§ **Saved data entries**
________________________

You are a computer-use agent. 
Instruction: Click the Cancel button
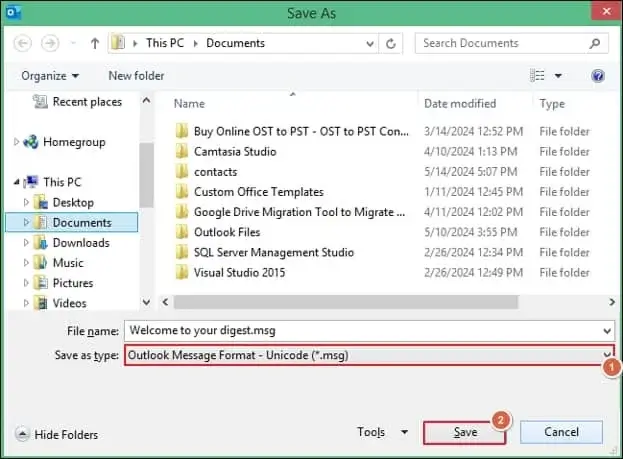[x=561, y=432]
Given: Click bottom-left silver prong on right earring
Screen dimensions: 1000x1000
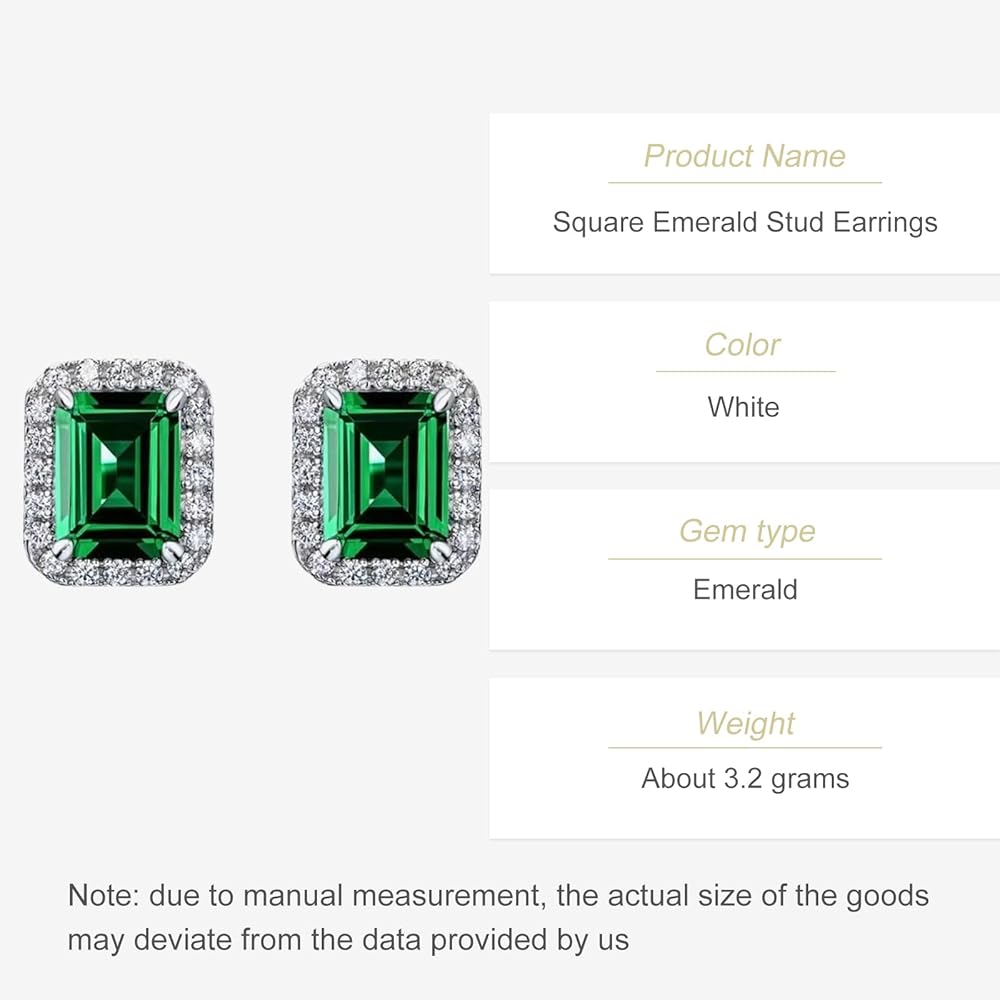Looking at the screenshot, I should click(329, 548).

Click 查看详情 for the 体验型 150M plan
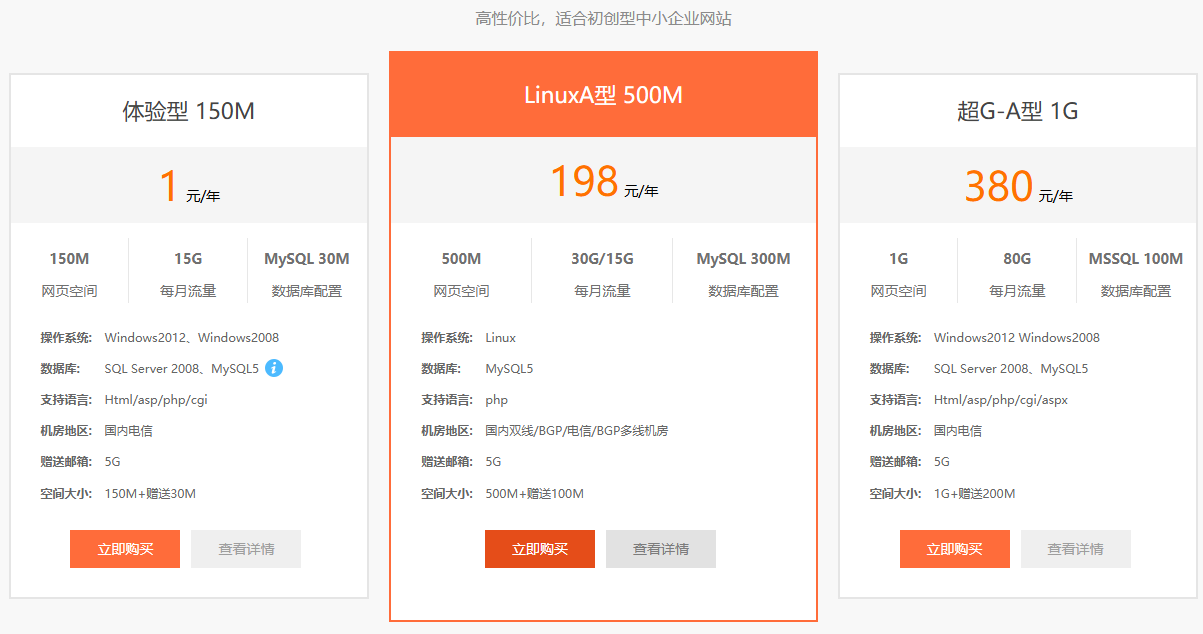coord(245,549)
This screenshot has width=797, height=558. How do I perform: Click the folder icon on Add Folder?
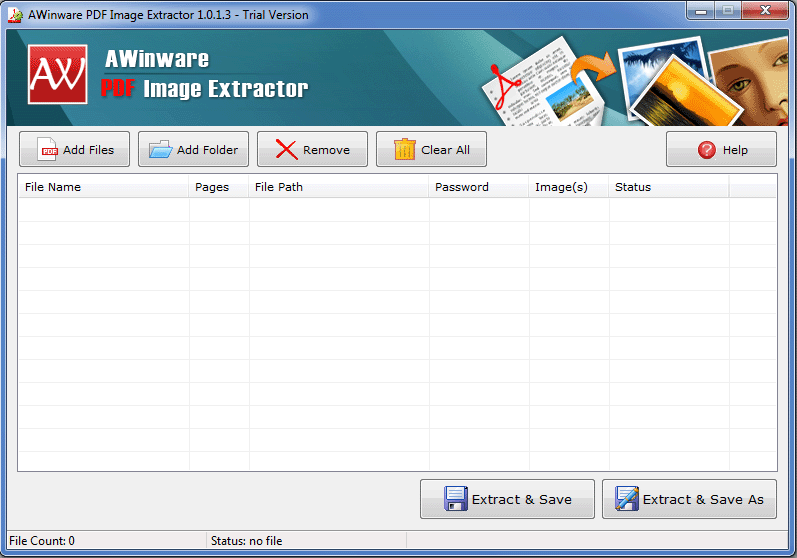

________________________

§ **Problem**
Only the lines from the one containing "Click 查看详情 for the 体验型 150M plan" through the end of the records above should be retyped, exactly as they stand, with any pictures left out.

§ **Solution for this task**
Click 查看详情 for the 体验型 150M plan
coord(245,549)
This screenshot has width=797, height=558. How do I perform: Click the folder icon on Add Folder?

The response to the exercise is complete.